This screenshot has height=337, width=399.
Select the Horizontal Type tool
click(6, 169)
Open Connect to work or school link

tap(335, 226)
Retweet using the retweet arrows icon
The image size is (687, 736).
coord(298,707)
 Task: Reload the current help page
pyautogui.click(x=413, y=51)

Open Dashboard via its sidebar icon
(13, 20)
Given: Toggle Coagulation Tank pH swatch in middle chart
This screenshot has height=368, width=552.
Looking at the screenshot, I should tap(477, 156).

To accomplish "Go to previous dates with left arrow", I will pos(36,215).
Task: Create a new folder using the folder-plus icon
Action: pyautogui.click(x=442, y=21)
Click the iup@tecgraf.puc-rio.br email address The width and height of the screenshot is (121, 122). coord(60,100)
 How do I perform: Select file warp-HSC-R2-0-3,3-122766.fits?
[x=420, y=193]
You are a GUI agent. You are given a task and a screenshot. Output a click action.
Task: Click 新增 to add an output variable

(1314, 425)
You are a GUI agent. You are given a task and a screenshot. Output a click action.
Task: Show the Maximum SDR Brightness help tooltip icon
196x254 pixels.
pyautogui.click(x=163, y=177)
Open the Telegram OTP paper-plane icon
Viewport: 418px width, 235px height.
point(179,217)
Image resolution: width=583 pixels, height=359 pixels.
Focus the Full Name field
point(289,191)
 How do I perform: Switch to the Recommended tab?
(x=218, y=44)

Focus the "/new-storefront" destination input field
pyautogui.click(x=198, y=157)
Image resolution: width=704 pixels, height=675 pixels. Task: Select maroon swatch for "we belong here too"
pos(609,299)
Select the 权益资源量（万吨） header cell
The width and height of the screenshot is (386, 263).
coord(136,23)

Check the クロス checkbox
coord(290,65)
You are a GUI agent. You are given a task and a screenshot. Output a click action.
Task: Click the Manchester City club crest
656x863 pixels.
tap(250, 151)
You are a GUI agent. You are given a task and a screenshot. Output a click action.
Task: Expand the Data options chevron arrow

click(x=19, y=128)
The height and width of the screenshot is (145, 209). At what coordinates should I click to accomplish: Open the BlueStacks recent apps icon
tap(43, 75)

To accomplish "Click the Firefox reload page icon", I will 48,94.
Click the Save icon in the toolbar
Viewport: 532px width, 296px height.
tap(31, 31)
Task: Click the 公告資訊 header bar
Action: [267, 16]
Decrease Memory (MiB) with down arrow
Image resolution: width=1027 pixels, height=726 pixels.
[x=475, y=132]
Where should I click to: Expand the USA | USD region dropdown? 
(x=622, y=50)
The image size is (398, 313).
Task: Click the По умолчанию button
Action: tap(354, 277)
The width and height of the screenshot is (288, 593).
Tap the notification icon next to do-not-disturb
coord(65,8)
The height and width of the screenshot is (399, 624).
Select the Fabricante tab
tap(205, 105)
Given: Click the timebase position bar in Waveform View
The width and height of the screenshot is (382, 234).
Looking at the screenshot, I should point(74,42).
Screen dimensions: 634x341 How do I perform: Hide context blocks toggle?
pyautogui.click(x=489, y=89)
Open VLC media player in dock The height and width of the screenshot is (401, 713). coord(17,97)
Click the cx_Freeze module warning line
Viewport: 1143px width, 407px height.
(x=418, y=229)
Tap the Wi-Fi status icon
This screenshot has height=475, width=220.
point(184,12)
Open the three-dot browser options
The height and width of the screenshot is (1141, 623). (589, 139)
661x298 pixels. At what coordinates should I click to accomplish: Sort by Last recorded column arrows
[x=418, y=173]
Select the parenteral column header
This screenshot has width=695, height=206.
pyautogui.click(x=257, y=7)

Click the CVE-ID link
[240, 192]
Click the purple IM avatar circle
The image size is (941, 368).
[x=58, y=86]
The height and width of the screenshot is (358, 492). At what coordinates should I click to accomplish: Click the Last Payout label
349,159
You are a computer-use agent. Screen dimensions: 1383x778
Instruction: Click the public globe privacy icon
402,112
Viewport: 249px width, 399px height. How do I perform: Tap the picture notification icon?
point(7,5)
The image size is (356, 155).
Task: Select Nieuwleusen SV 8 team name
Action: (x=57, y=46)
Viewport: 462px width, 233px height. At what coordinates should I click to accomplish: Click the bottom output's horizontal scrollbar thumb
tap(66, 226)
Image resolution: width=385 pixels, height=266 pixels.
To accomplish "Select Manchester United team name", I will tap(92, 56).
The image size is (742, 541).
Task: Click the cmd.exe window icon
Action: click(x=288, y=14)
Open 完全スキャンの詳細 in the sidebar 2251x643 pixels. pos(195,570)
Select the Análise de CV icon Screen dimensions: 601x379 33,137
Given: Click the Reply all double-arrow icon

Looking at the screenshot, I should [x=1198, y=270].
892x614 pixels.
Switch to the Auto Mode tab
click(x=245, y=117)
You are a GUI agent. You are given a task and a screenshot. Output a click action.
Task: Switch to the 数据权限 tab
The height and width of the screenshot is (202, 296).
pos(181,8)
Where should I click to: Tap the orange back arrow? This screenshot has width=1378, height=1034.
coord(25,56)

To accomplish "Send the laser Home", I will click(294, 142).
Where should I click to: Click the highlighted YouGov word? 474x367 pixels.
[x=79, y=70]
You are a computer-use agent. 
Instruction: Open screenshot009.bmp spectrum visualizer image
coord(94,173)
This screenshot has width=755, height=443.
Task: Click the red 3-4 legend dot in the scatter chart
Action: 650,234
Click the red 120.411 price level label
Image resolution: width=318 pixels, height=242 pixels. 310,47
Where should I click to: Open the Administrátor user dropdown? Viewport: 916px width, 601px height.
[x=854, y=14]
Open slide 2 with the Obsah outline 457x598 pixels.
┄┄┄┄┄┄
● Required work
Each record above should be reproduced in full, exactly as it stands.

● Exercise output
This screenshot has height=337, width=399.
Select the Horizontal Type tool
click(6, 169)
Open Connect to work or school link

tap(335, 226)
Retweet using the retweet arrows icon
The image size is (687, 736).
coord(298,707)
 Task: Reload the current help page
pyautogui.click(x=413, y=51)

Open Dashboard via its sidebar icon
(13, 20)
Given: Toggle Coagulation Tank pH swatch in middle chart
This screenshot has height=368, width=552.
Looking at the screenshot, I should tap(477, 156).

To accomplish "Go to previous dates with left arrow", I will pos(36,215).
Task: Create a new folder using the folder-plus icon
Action: pyautogui.click(x=442, y=21)
Click the iup@tecgraf.puc-rio.br email address The width and height of the screenshot is (121, 122). coord(60,100)
 How do I perform: Select file warp-HSC-R2-0-3,3-122766.fits?
[x=420, y=193]
You are a GUI agent. You are given a task and a screenshot. Output a click action.
Task: Click 新增 to add an output variable

(1314, 425)
You are a GUI agent. You are given a task and a screenshot. Output a click action.
Task: Show the Maximum SDR Brightness help tooltip icon
196x254 pixels.
pyautogui.click(x=163, y=177)
Open the Telegram OTP paper-plane icon
Viewport: 418px width, 235px height.
point(179,217)
Image resolution: width=583 pixels, height=359 pixels.
Focus the Full Name field
point(289,191)
 How do I perform: Switch to the Recommended tab?
(x=218, y=44)

Focus the "/new-storefront" destination input field
pyautogui.click(x=198, y=157)
Image resolution: width=704 pixels, height=675 pixels. Task: Select maroon swatch for "we belong here too"
pos(609,299)
Select the 权益资源量（万吨） header cell
The width and height of the screenshot is (386, 263).
coord(136,23)

Check the クロス checkbox
coord(290,65)
You are a GUI agent. You are given a task and a screenshot. Output a click action.
Task: Click the Manchester City club crest
656x863 pixels.
tap(250, 151)
You are a GUI agent. You are given a task and a screenshot. Output a click action.
Task: Expand the Data options chevron arrow

click(x=19, y=128)
The height and width of the screenshot is (145, 209). At what coordinates should I click to accomplish: Open the BlueStacks recent apps icon
tap(43, 75)

To accomplish "Click the Firefox reload page icon", I will 48,94.
Click the Save icon in the toolbar
Viewport: 532px width, 296px height.
tap(31, 31)
Task: Click the 公告資訊 header bar
Action: [267, 16]
Decrease Memory (MiB) with down arrow
Image resolution: width=1027 pixels, height=726 pixels.
[x=475, y=132]
Where should I click to: Expand the USA | USD region dropdown? 
(x=622, y=50)
The image size is (398, 313).
Task: Click the По умолчанию button
Action: tap(354, 277)
The width and height of the screenshot is (288, 593).
Tap the notification icon next to do-not-disturb
coord(65,8)
The height and width of the screenshot is (399, 624).
Select the Fabricante tab
tap(205, 105)
Given: Click the timebase position bar in Waveform View
The width and height of the screenshot is (382, 234).
Looking at the screenshot, I should point(74,42).
Screen dimensions: 634x341 How do I perform: Hide context blocks toggle?
pyautogui.click(x=489, y=89)
Open VLC media player in dock The height and width of the screenshot is (401, 713). coord(17,97)
Click the cx_Freeze module warning line
Viewport: 1143px width, 407px height.
(x=418, y=229)
Tap the Wi-Fi status icon
This screenshot has height=475, width=220.
point(184,12)
Open the three-dot browser options
The height and width of the screenshot is (1141, 623). (589, 139)
661x298 pixels. At what coordinates should I click to accomplish: Sort by Last recorded column arrows
[x=418, y=173]
Select the parenteral column header
This screenshot has width=695, height=206.
pyautogui.click(x=257, y=7)

Click the CVE-ID link
[240, 192]
Click the purple IM avatar circle
The image size is (941, 368).
[x=58, y=86]
The height and width of the screenshot is (358, 492). At what coordinates should I click to accomplish: Click the Last Payout label
349,159
You are a computer-use agent. Screen dimensions: 1383x778
Instruction: Click the public globe privacy icon
402,112
Viewport: 249px width, 399px height. How do I perform: Tap the picture notification icon?
point(7,5)
The image size is (356, 155).
Task: Select Nieuwleusen SV 8 team name
Action: (x=57, y=46)
Viewport: 462px width, 233px height. At what coordinates should I click to accomplish: Click the bottom output's horizontal scrollbar thumb
tap(66, 226)
Image resolution: width=385 pixels, height=266 pixels.
To accomplish "Select Manchester United team name", I will tap(92, 56).
The image size is (742, 541).
Task: Click the cmd.exe window icon
Action: click(x=288, y=14)
Open 完全スキャンの詳細 in the sidebar 2251x643 pixels. pos(195,570)
Select the Análise de CV icon Screen dimensions: 601x379 33,137
Given: Click the Reply all double-arrow icon

Looking at the screenshot, I should [x=1198, y=270].
892x614 pixels.
Switch to the Auto Mode tab
click(x=245, y=117)
You are a GUI agent. You are given a task and a screenshot. Output a click action.
Task: Switch to the 数据权限 tab
The height and width of the screenshot is (202, 296).
pos(181,8)
Where should I click to: Tap the orange back arrow? This screenshot has width=1378, height=1034.
coord(25,56)

To accomplish "Send the laser Home", I will click(294, 142).
Where should I click to: Click the highlighted YouGov word? 474x367 pixels.
[x=79, y=70]
You are a computer-use agent. 
Instruction: Open screenshot009.bmp spectrum visualizer image
coord(94,173)
This screenshot has width=755, height=443.
Task: Click the red 3-4 legend dot in the scatter chart
Action: 650,234
Click the red 120.411 price level label
Image resolution: width=318 pixels, height=242 pixels. 310,47
Where should I click to: Open the Administrátor user dropdown? Viewport: 916px width, 601px height.
[x=854, y=14]
Open slide 2 with the Obsah outline 457x598 pixels.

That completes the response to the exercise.